A Hybrid view of CMS and Web pages

If for whatever reason an expensive enterprise grade CMS with a recognizable brand is a hard requirement for your website, you have two choices:
  • Write custom CMS plug-ins to integrate all the server side functionality you require to build the solution.  Be aware:
    • What you build will most likely be non-portable to other CMSs in the future
    • You've achieved vendor lock-in.  Vendors like this - you may not in the future.
    • You're likely going to have to (re)train a group of developers to write the plug-ins for the CMS.  The big boys CMSs are big and complex and you're going to have to develop a lot of vertical knowledge to make them successful.
    • Be prepared to bring in consultants specializing in the CMS to help your delivery team and operational support team.  Vendors also like this - your CFO won't.
    • Be prepared to closely risk manage the new CMS technology risks (like any new, big, complex technology introduction) across your IT team and into the business
    • The CMS controls the whole website page.  Designers must work with the CMS to create and update whole page designs using a proprietary approach.  Designers will be creating page "templates" which are then throw into a stable of templates that non-technical users access to create new pages on the site.
  • Look at a hybrid view
What is the hybrid view?  Assuming you have the staff and dosh to make this happen, create two parallel delivery tracks.

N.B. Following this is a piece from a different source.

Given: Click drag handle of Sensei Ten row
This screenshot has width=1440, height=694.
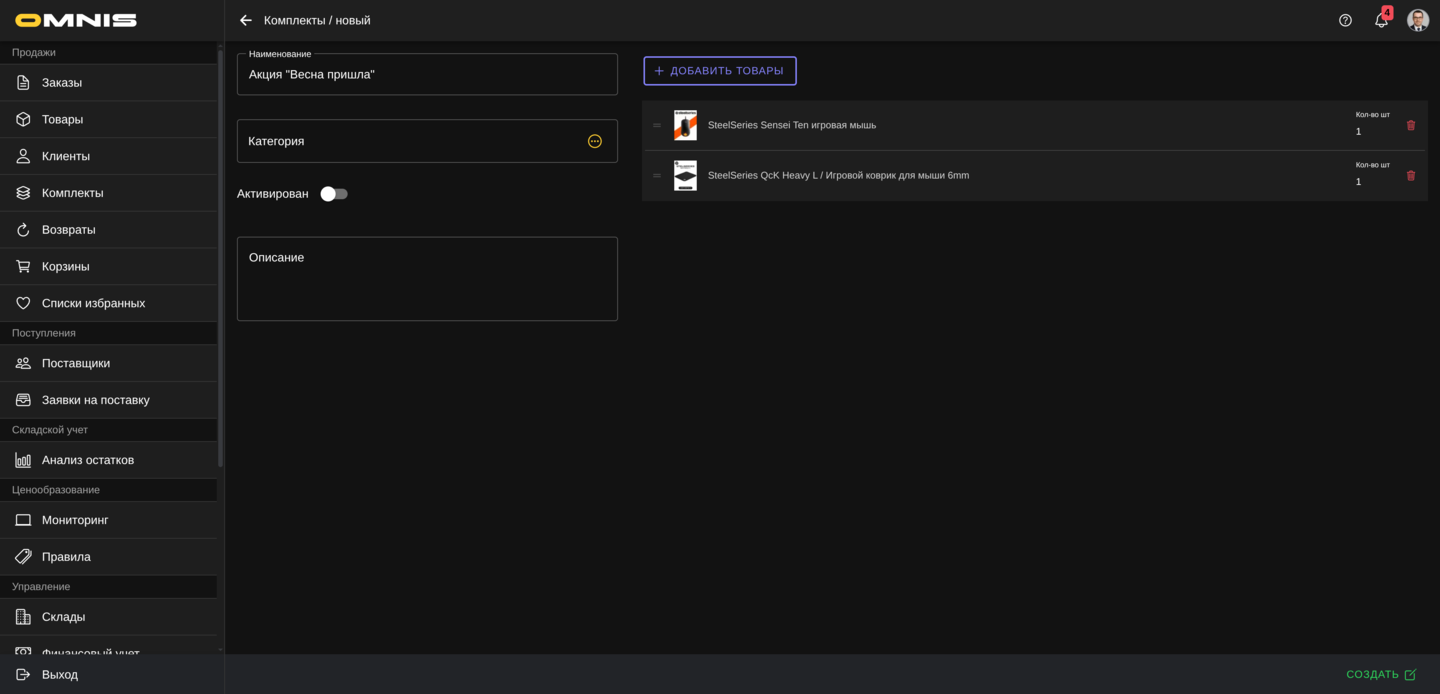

Track 1 is about delivering a site using the way I've described above, with strong separation of concerns between services and portal, treating the CMS as a service.  The portal owns the web pages, specifies the technologies to be used to construct pages and support client/browser and server interaction.  Assuming you have a team of people that have done this before, risks are low, productivity is good, and the website comes into being rapidly.  Keep Track 1 focused on the core user journeys web pages and lightly stub all other pages.

Track 2 is about deploying the CMS, building up an understanding of it, and seeing what you can do with it while Track 1 is building the website.  To start with, Track 2 should focus on delivering content heavy and frequent content changes pages into the solution.  Track 2 pages should be covering off all those lightly stubbed pages you're creating in Track 1.

You then bring these two tracks together.  Ideally you can get to the point where the Track 2 CMS controls the content heavy, functionality light sections of your website, while the Track 1 website focuses on functionality heavy portions of the site.

To accomplish this, you'll at least have to write CMS plug-ins to functionally provide login, session, logged-in status, and one or more navigation blocks.  This will allow you to maintain the customer's login state as they move between Track 1 and Track 2 pages.

What are the benefits of the hybrid approach?
  • Primarily, it's risk management.  The approach de-risks the use of a new, big, complex technology.
  • Can get a basic up and running quickly, assuming you are building websites in a standardized way, using the separation of concerns as outlined in this blog.
  • You can incrementally shift functionality from Track 1 to Track 2 based on growing depth of knowledge of both approaches.
  • But you don't have to shift everything from Track 1 to Track 2 - you can take a balanced priorities, efficiency, cost view of how to evolve the two tracks.

Conclusion

Portal, CMS, and web pages are not the same thing.  Each has its own concerns.

Portals mix together various types of functionality to enable an end-user facing solution.

CMSs manage content and provide services to the portal to access content.

Web pages are the practical implementation of portal provided functionality.

If you architecturally mix the three together, perhaps to save initial coding time, you are creating extensibility and team scaling limitations for yourself later.  There is potentially nothing wrong with that - just go into it with your eyes open.